I am fed up of health care professionals, of being told i am over-anxious, being told to chill out, being told to communicate better our needs, being told i need to do xxx and zzzz before xdate so that xxx will be sorted. I have piles of forms to fill in, stuff to sort out, people to call. I am completely snowed under.

dd1 just got up cos she is itchy.

oh i hate this. its breaking my heart to see them suffer so much.

((( misdee )))

I don't know what to say, except no wonder you are feeling snowed under! You are doing brilliantly to cope with such a difficult situation, but do you get enough support, that's what I'm wondering?

xxx

can sympathise on the eczema front. Ds has been tormented by it for 6 years now. He also has other problems and I feel it is all so f*cking unfair. Yes, heartbreaking, definately.

tbh, no i dont get much meotional support. because quite simply after all is done in the day i dont have time to sit down with a preofessional about how i am coping. days start at 7am, kids at school for 8.45-9-15, dash to harefield, dash home, pick up kids, make their tea etc, put them to bed, then try and catch up at home.

Misdee you poor thing I have been in that tunnel and come through it but I know at its peak I thought it would never end.Is there anything I can do to help?Do you fancy a free holiday in Brighton?I am serious if you fancy a cheap summer holiday let me know xxxx

write a list of what you need to do - can you copy info form one form to another- have apiece of paper /pen with you and if something happens which is aneed write it down , when you have a list of needs priotise them and then presentthem to a professional hth

i'd love one noddy, but do you fancy being vad trained as well? are you within an hour of harefield?

my life is f*cked.

i m so peed off that dd3 now has eczema, i did everything right with her, she has an egg allergy as well. hayfever is through the f-ing roof here, dd2 is nightcoughing now. we are keeping piriton in business i think.
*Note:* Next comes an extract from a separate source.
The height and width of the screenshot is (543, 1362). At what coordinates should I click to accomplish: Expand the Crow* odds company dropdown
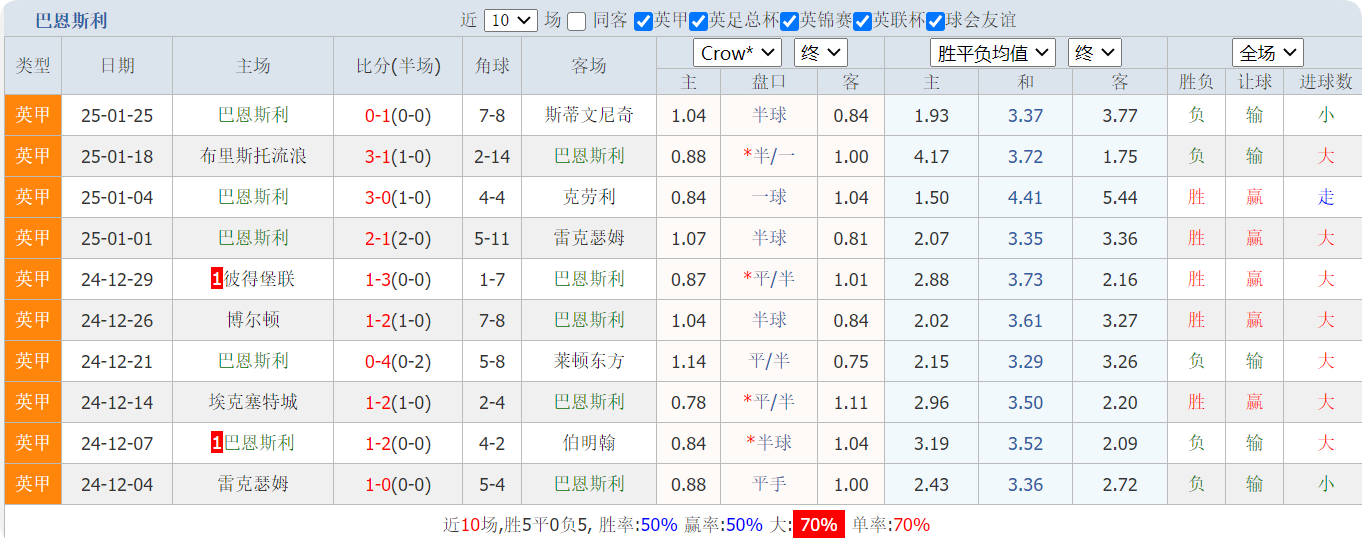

I could come and help you for a few days I am serious Let me know.My dp is at home for 10 days and I could go.Could you not tell someone you just can't cope with Peter at home with all the other problems you have to deal with.You need help.What about asking social services to get you some practical help?

I am in Brighton Misdee so great for the kids and you could get some rest too Think about it if you need a break

social services are providing us with carers. funding still hasnr bwwn approved (been almost 2months now).

am hoping to get dd3 eczema under control as quickly as possible. it took almost 3years to get dd1 under reasonable control, i dont want that to happen again.

if youneed help talking to ssd let me know or with form filling

peters sw is dealing with them. she is calling the pcp/pct (i cantr remember which) every day to find out about funding.

peter is coming for an overnight stay at the weekend. am dreading it but also happy.

we've come so far in the last year, he was dying this time last year. but i still cant let myself hope. i dreamt he died last night, iam so scared of transplant, what if we;ve done all of this for it just to fall apart and he doesnt pull through?

If it was doable, I'd help you long-distance with any of the practical stuff misdee, make phone calls for you, etc.
Did you say on another thread you need a T-shirt for dd1? What kind?

its an eczema mitten t-shirt. i didnt get the older 2 theirs till they were bigger, so dont have one to pass down to dd3.

misdee has peter's sw offered you a carers assessment to look at your needs etc. If not ask for one and also look at claimin carers allowance

can you email me? sparkly has my address. (it's very identifying so I won't post it)

i'll CAT you.

Misdee can you email me too Thanksxx

misdee, I really feel for you. Don't lose hope, you are the cement holding everything else together. I know that doesn't make it any easier as the pressure must be unbearable, but you will get through it all I am sure. Even Strong people have to have a scream now and then. Really hope you feel a bit better today, and wish you and your family all the love and luck poss.